[proofplan] We first separate the integral into a neighbourhood of the unique critical point and its complement. The complement is rapidly decaying by the nonstationary phase estimate, because $\nabla \phi$ is bounded away from zero there. Near $y_0$, the Morse lemma changes variables so that the phase becomes a signed quadratic form; after absorbing the Jacobian into the amplitude, the expansion follows by Taylor expanding the transformed amplitude and evaluating oscillatory Gaussian moments. The leading constant comes from the product of one-dimensional Fresnel integrals, and the finite-order remainder is controlled after the scaling $z = \lambda^{-1/2}w$. [/proofplan]

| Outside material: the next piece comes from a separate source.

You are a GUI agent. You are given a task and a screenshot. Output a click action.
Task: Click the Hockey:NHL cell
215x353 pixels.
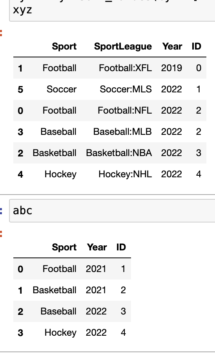coord(125,174)
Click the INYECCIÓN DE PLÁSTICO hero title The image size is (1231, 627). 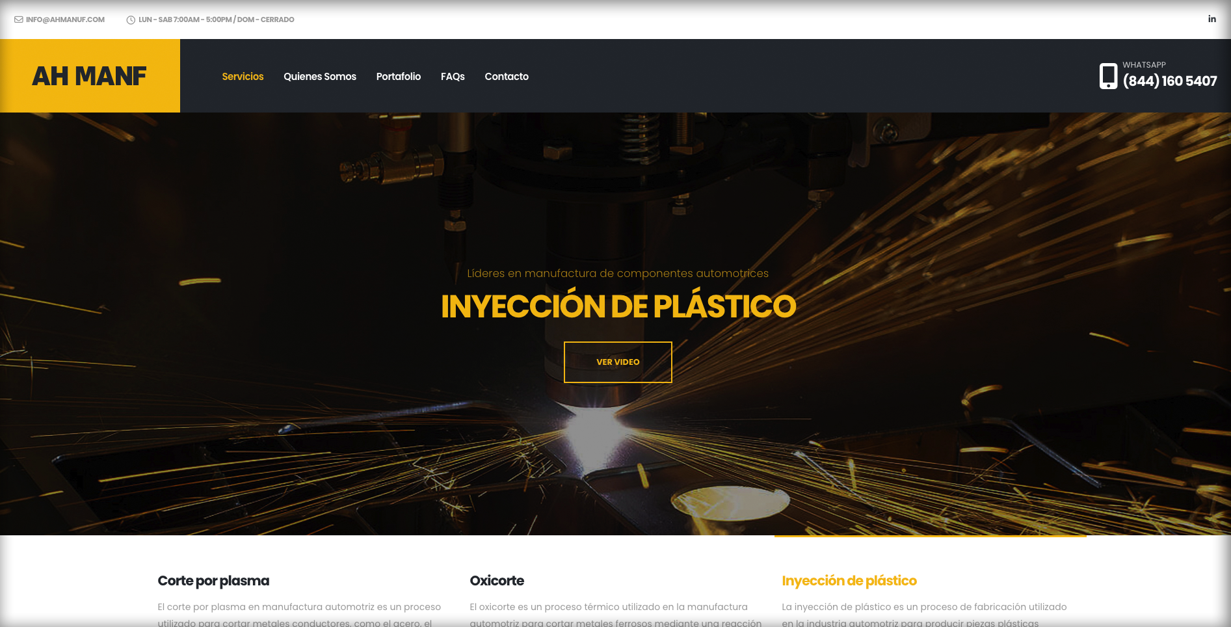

[step:Split the integral into a critical and noncritical contribution] Choose an open neighbourhood $V \subset U$ of $y_0$ whose closure is compact in $U$ and such that $y_0$ is the only critical point of $\phi$ in $\overline{V} \cap \operatorname{supp} a$. Choose $V$ small enough that it is contained in the Morse-coordinate image constructed in the next step. Let $\chi \in C_c^\infty(V;[0,1])$ be a cutoff function satisfying $\chi = 1$ on some open neighbourhood $V_0 \subset V$ of $y_0$ and $\operatorname{supp}\chi \subset V$ compactly. Define the oscillatory integral map $I:[1,\infty)\to\mathbb{C}$ by \begin{align*} I(\lambda) := \int_U e^{i\lambda\phi(y)}a(y)\,d\mathcal{L}^N(y). \end{align*} We decompose $I(\lambda) = I_{\mathrm{near}}(\lambda) + I_{\mathrm{far}}(\lambda)$, where $I_{\mathrm{near}}:[1,\infty)\to\mathbb{C}$ and $I_{\mathrm{far}}:[1,\infty)\to\mathbb{C}$ are defined by \begin{align*} I_{\mathrm{near}}(\lambda) := \int_U e^{i\lambda\phi(y)}\chi(y)a(y)\,d\mathcal{L}^N(y) \end{align*} and \begin{align*} I_{\mathrm{far}}(\lambda) := \int_U e^{i\lambda\phi(y)}(1-\chi(y))a(y)\,d\mathcal{L}^N(y). \end{align*} The amplitude $(1-\chi)a$ is compactly supported in $U$ and vanishes near $y_0$. Since $y_0$ is the unique critical point of $\phi$ on $\operatorname{supp} a$, the compact set $\operatorname{supp}((1-\chi)a)$ contains no critical point of $\phi$. Hence there is a constant $c_0 > 0$ such that \begin{align*} |\nabla \phi(y)| \geq c_0 \end{align*} for every $y \in \operatorname{supp}((1-\chi)a)$. By the nonstationary phase estimate, applied to the smooth real phase $\phi$ and the compactly supported amplitude $(1-\chi)a$, for every integer $m \geq 0$ there is a constant $C_m > 0$ such that \begin{align*} |I_{\mathrm{far}}(\lambda)| \leq C_m\lambda^{-m} \end{align*} for all $\lambda \geq 1$. Thus $I_{\mathrm{far}}(\lambda)$ is rapidly decreasing and contributes no term to the asymptotic expansion. [/step]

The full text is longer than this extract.